There were many times during the season that because Dez appeared to be covered by his man, Dak chose to look elsewhere or throw the ball away, instead of throwing the ball in Bryant’s direction and giving him a chance to position his body to come down with it (like a veteran quarterback who had a year or two of chemistry built up with their receiver might have done).

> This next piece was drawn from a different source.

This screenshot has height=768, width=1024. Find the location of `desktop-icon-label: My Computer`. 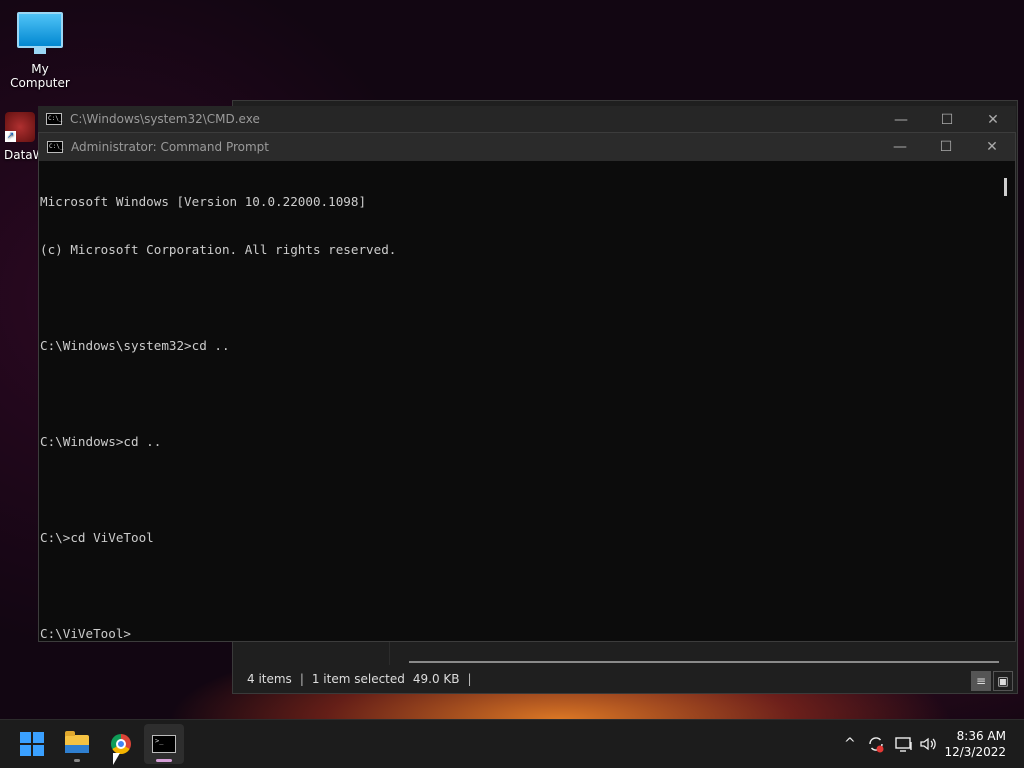

desktop-icon-label: My Computer is located at coordinates (40, 76).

Not in coincidentally, part of what Dak Prescott did so beautifully last season was protect the football. As a rookie quarterback, not taking big chances is completely reasonable. Dak thrives at taking advantage of what the opposing defenses give him. With opposing defenses focusing on Dez, Witten and Ezekiel Elliot, this allowed Cole Beasley to eat up defenses in the slot. He usually ran shorter and quicker routes, which perfectly fed into the approach Dak was taking as a rookie.
The easiest and safest throw is the shortest one to the guy who is open. There is no faulting Dak in targeting Cole Beasley a team high 98 times, however it is partially a reason for the drop in total targets and yardage (from 136 to 96) Bryant had from his last season with Tony Romo versus 2016 with Dak Prescott.
THE COWBOYS OFFENSE
Dak Prescott was not the only reason that Dez Bryant saw his numbers drop, the Cowboys offense as a whole is simply not geared towards a heavy passing game anymore. Let’s take a look at the six wide receivers who most would consider in the elite category, and see how many passing attempts their respective offenses had:
Jordy Nelson – 610
Odell Beckham Jr. – 598
Antonio Brown – 595
Mike Evans – 567
TY Hilton – 545
Julio Jones – 534
The Dallas Cowboys only had 459 pass attempts last season. Which was 75 fewer than the lowest on the above list (Julio Jones and the Atlanta Falcons) who threw the ball 534 times.
Now, let’s see how many receiving targets (passes thrown their way) those same six receivers had last season:
Jordy Nelson – 152
Odell Beckham Jr. – 169
Antonio Brown – 154
Mike Evans – 173
TY Hilton – 155
Julio Jones – 129
Dez Bryant only had 96 total receiving targets last season. Just for fun, let’s calculate out what Bryant’s numbers would have looked like if he received the same amount of targets as the lowest in that group, Julio Jones, did with 129.
Using his catch rate of 52.1%, his average yards per receptions of 15.9, and his touchdown rate of a touchdown for every 6.25 receptions, his end of season numbers suddenly go from:
50 receptions, 796 receiving yards and 8 touchdowns
67 receptions, 1,065.3 receiving yards and 11 touchdowns
Suddenly, his numbers don’t look so bad anymore. If we up his targets to the 150 mark, which is just below what three of those elite receivers had, his numbers bump up to:
78 receptions, 1,243 receiving yards and 13 touchdowns.
This shows that if given around the same amount of opportunities as the other receivers who are currently considered “elite” in the NFL, Dez would have finished 2nd in receiving touchdowns and 7th in total receiving yards.
Dez Bryant is still very much an elite NFL wide receiver. If he and his quarterback can stay relatively healthy, and Dak Prescott can continue to evolve as a passer, Bryant should put up solid numbers. Due to the fact the Cowboys simply don’t throw the ball as much, they probably won’t be quite as prolific as a few of the other elite receivers in the league, or as they were between 2012-2014. Nonetheless, his touchdown numbers and total impact on the field will continue to put him in elite territory.